Segment Start: Information supplied
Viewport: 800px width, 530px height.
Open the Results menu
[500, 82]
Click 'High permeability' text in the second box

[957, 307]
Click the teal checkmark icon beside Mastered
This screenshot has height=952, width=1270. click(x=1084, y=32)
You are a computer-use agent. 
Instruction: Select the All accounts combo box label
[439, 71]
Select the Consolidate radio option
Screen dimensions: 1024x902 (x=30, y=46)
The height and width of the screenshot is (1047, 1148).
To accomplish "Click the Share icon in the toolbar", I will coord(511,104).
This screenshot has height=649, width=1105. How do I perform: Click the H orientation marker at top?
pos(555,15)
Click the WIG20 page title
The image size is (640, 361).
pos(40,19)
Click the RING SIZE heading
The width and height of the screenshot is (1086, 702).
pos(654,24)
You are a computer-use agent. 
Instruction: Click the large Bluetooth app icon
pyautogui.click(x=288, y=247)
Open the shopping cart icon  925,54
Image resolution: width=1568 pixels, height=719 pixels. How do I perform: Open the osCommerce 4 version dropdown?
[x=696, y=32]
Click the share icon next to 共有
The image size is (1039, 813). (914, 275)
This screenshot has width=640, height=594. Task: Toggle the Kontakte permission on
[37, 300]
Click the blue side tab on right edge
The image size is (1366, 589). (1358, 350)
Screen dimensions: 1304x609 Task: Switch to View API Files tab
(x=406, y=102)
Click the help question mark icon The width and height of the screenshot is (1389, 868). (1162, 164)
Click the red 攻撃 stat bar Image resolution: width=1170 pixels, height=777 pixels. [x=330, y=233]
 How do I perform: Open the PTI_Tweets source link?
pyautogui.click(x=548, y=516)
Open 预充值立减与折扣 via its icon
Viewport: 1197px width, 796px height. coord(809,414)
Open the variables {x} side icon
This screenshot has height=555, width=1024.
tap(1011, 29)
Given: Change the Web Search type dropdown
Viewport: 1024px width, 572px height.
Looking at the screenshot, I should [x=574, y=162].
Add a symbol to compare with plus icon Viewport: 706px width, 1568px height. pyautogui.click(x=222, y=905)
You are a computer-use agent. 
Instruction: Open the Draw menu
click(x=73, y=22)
Segment End: Information supplied
• [What the task requires] The answer should reproduce each entry above in full.

• [Problem solution]
Viewport: 800px width, 530px height.
Open the Results menu
[500, 82]
Click 'High permeability' text in the second box

[957, 307]
Click the teal checkmark icon beside Mastered
This screenshot has height=952, width=1270. click(x=1084, y=32)
You are a computer-use agent. 
Instruction: Select the All accounts combo box label
[439, 71]
Select the Consolidate radio option
Screen dimensions: 1024x902 (x=30, y=46)
The height and width of the screenshot is (1047, 1148).
To accomplish "Click the Share icon in the toolbar", I will coord(511,104).
This screenshot has height=649, width=1105. How do I perform: Click the H orientation marker at top?
pos(555,15)
Click the WIG20 page title
The image size is (640, 361).
pos(40,19)
Click the RING SIZE heading
The width and height of the screenshot is (1086, 702).
pos(654,24)
You are a computer-use agent. 
Instruction: Click the large Bluetooth app icon
pyautogui.click(x=288, y=247)
Open the shopping cart icon  925,54
Image resolution: width=1568 pixels, height=719 pixels. How do I perform: Open the osCommerce 4 version dropdown?
[x=696, y=32]
Click the share icon next to 共有
The image size is (1039, 813). (914, 275)
This screenshot has width=640, height=594. Task: Toggle the Kontakte permission on
[37, 300]
Click the blue side tab on right edge
The image size is (1366, 589). (1358, 350)
Screen dimensions: 1304x609 Task: Switch to View API Files tab
(x=406, y=102)
Click the help question mark icon The width and height of the screenshot is (1389, 868). (1162, 164)
Click the red 攻撃 stat bar Image resolution: width=1170 pixels, height=777 pixels. [x=330, y=233]
 How do I perform: Open the PTI_Tweets source link?
pyautogui.click(x=548, y=516)
Open 预充值立减与折扣 via its icon
Viewport: 1197px width, 796px height. coord(809,414)
Open the variables {x} side icon
This screenshot has height=555, width=1024.
tap(1011, 29)
Given: Change the Web Search type dropdown
Viewport: 1024px width, 572px height.
Looking at the screenshot, I should [x=574, y=162].
Add a symbol to compare with plus icon Viewport: 706px width, 1568px height. pyautogui.click(x=222, y=905)
You are a computer-use agent. 
Instruction: Open the Draw menu
click(x=73, y=22)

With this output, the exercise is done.